SI 413 Fall 2023 / Labs


This is the archived website of SI 413 from the Fall 2023 semester. Feel free to browse around; you may also find more recent offerings at my teaching page.

Lab 5: ANTLR parser generator

This lab is due at 2359 on Wednesday, 4 October. It should be submitted to the course SI413 as Lab05, with the files named properly according to the lab instructions. See the submit page for details. You are highly encouraged to submit whatever you have done by the end of this lab time. Remember that you must thoroughly test your code; the tests that are visible before the deadline are only there to make sure you are using the right names and input/output formats.

1 Starter Code

You should already have a shared git repository parsing. To get the starter code for today's lab, cd to your si413/parsing directory and run these commands:

git pull starter main
git pull

You should now have a folder like si413/parsing/lab05 with the starter code for this lab, the lab05.md file you will need to fill out, and a handy script to submit your code.

You can also browse the starter code from the Gitlab page (USNA intranet only).

2 Overview

This lab is going to be pretty similar in scope to last week's lab: you're going to start by making a parser for the pat language, and then you're going to add functionality to make your parser actually interpret the language itself.

The big difference is that for this week's lab, rather than "hand-rolling" everything ourselves, we will use ANTLR to do the hard work for us.

ANTLR (www.antlr.org) is a powerful and widely-used tool for automatic scanner and parser generation. The idea is that you write down your scanner specs (token names and regular expressions) and grammar specs (nonterminal names and production rules), and leave it to ANTLR to actually deal with turning source code into a parse tree.

Then separately, you can write a class to recursively visit nodes in the parse tree and actually interpret the language.

This has a few benefits for us. First of all, it reduces the chance of making mistakes in the details of parsing, since we can just write down the scannar and grammar rules and rely on ANTLR to get the details right to create a parse tree.
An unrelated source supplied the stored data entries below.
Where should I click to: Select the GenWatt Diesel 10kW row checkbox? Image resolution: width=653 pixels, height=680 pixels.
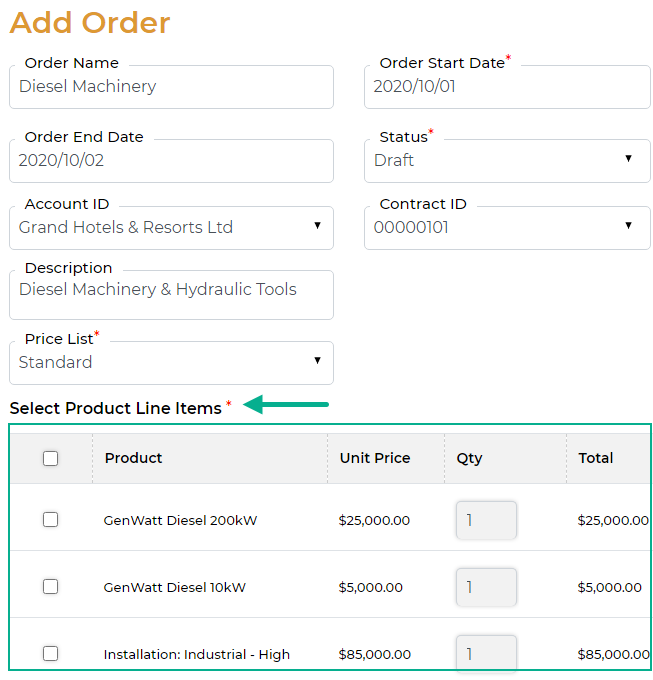(x=51, y=587)
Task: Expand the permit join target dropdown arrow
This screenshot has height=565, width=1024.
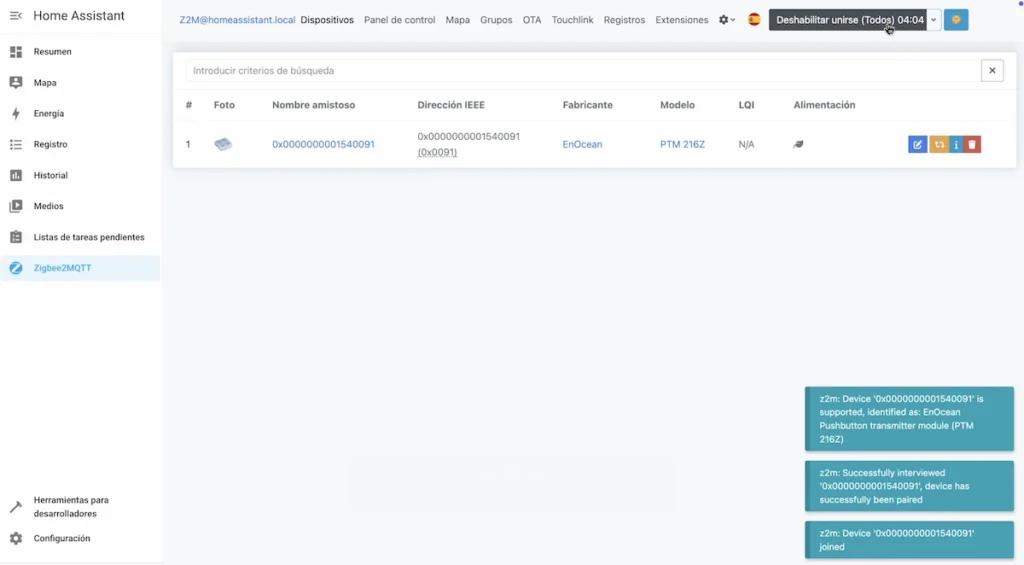Action: pyautogui.click(x=934, y=20)
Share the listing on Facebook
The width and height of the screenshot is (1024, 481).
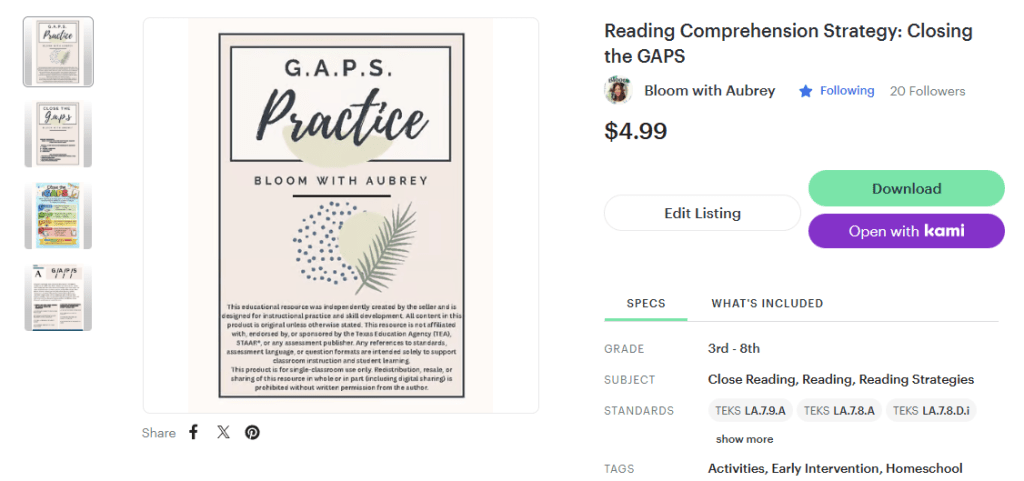point(194,432)
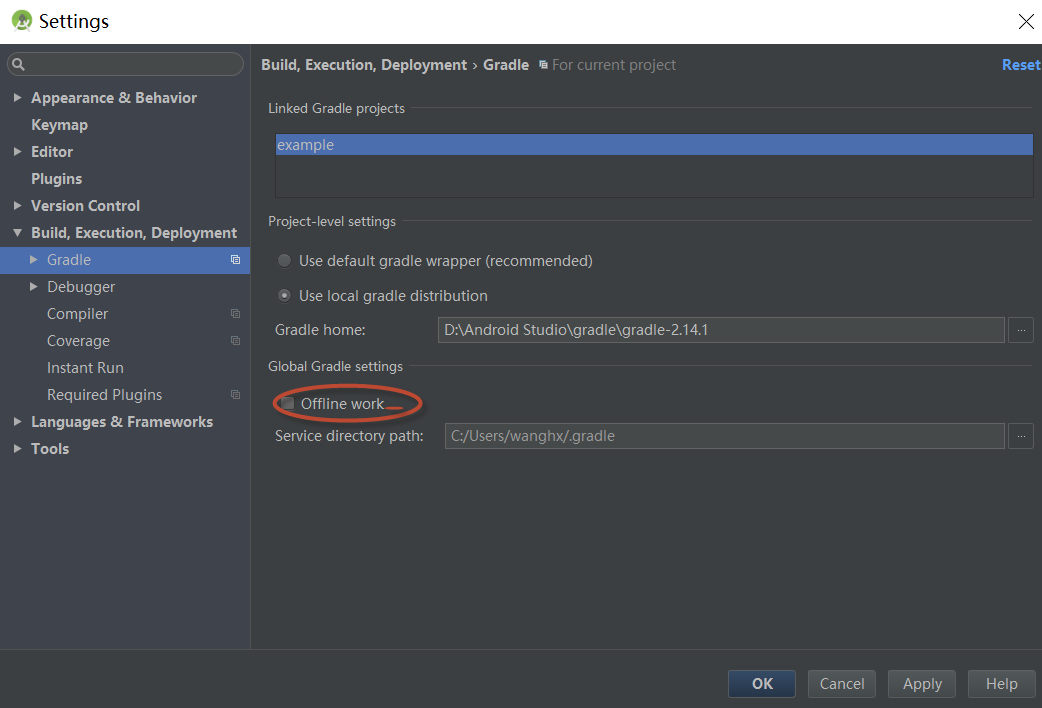Viewport: 1042px width, 708px height.
Task: Expand the Editor settings section
Action: [x=17, y=152]
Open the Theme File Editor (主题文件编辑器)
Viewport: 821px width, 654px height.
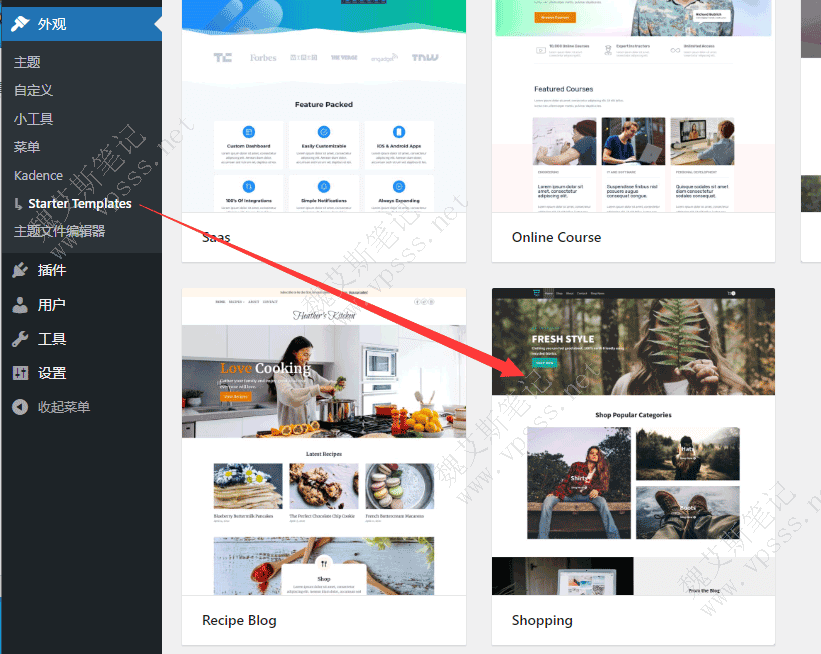pyautogui.click(x=59, y=231)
A second benefit is that we move towards separating the syntax specification from the language semantics in the interpreter. (Unlike last week's lab where the parsing and interpreting is all happening simultaneously in the same methods.)

Using a powerful library like ANTLR can involve some pain. Furthermore, because ANTLR itself generates java source code for the lexer and parser, we have to make sure this gets mixed in correctly with our own code.

Rather than trying to deal with these painful things ourselves, we will do it "the right way" and use another tool called Maven (maven.apache.org) to handle downloading dependencies, running ANTLR, mixing the code together, compiling it, and even running it. Getting used to Maven of course can also be a little uncomfortable as we get started, but this is the most widely-used tool for packaging real Java projects and it's worth our time to get comfortable using such tools.

There are four main phases of the lab:

  1. Download the tools and get yourself acquainted with ANTLR and Maven
  2. Complete the lexer and grammar specifications for the Pat langauge so that valid Pat programs parse correctly and invalid Pat programs don't.
  3. Simplify the grammar (and resulting parse trees) to mostly use a single non-terminal seq.
  4. Complete the PatEvaluator class to actually interpret the parse tree according to the semantics of the Pat language.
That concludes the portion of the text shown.